Exercise directions
Using the listing below, set down each line from the line containing "You are a computer-use" through the line containing "Instruction: Click the Azure app logo icon", both ends included, exactly and with nothing added.

Material for this task

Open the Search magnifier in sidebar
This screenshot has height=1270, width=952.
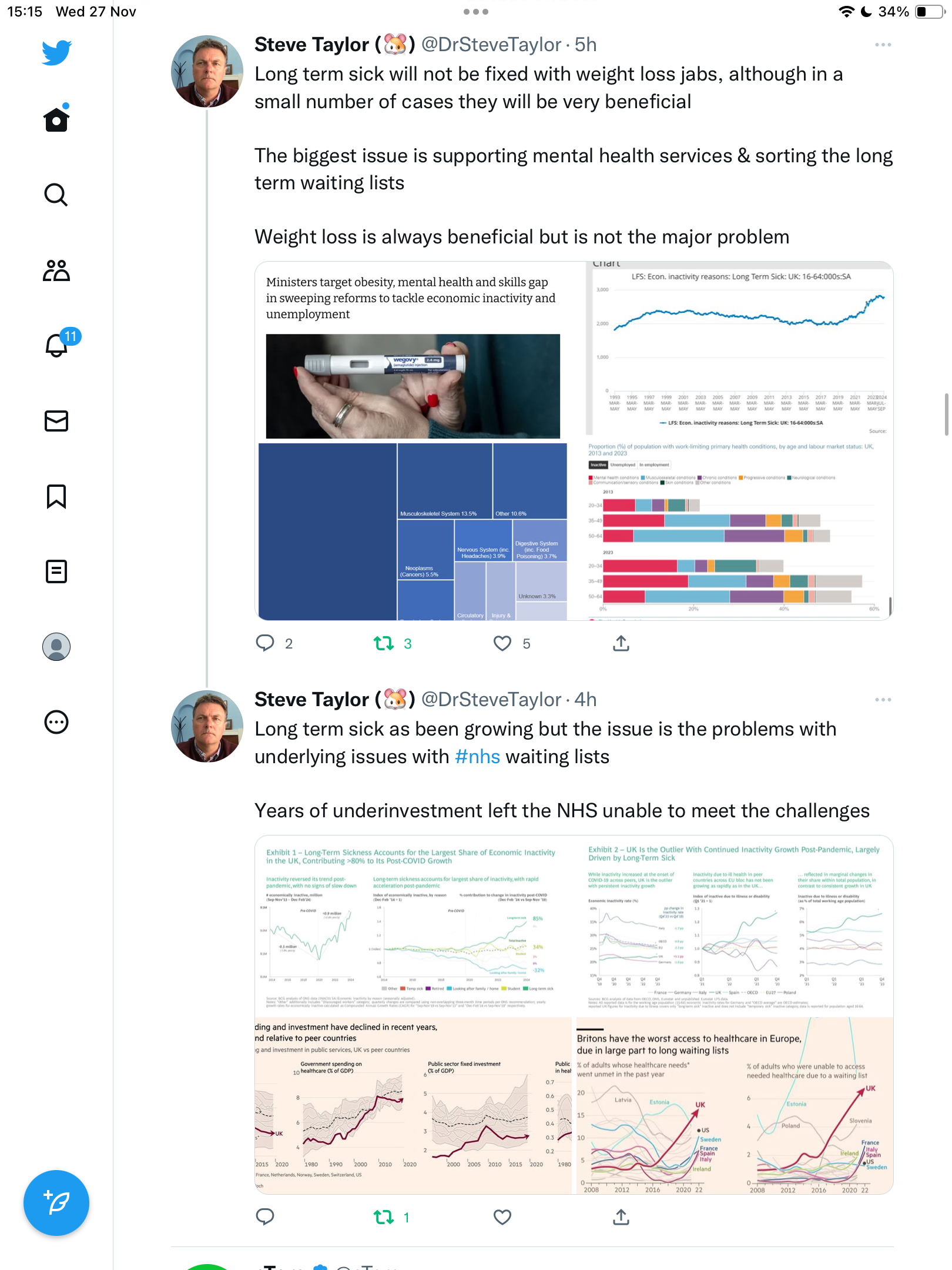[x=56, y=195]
...
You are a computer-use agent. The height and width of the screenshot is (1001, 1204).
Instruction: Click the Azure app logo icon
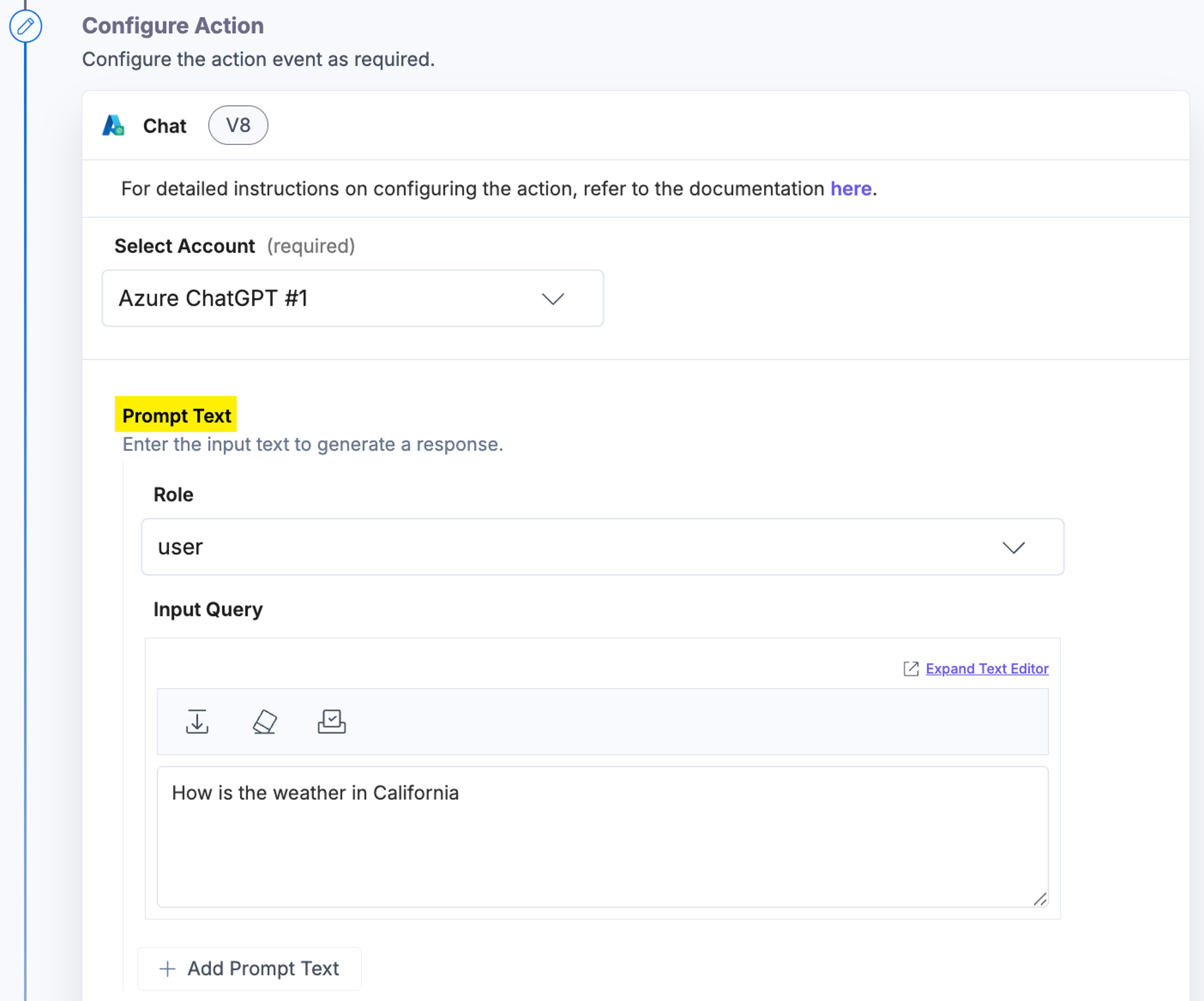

Reply
You are a computer-use agent. The height and width of the screenshot is (1001, 1204).
Instruction: Click the Azure app logo icon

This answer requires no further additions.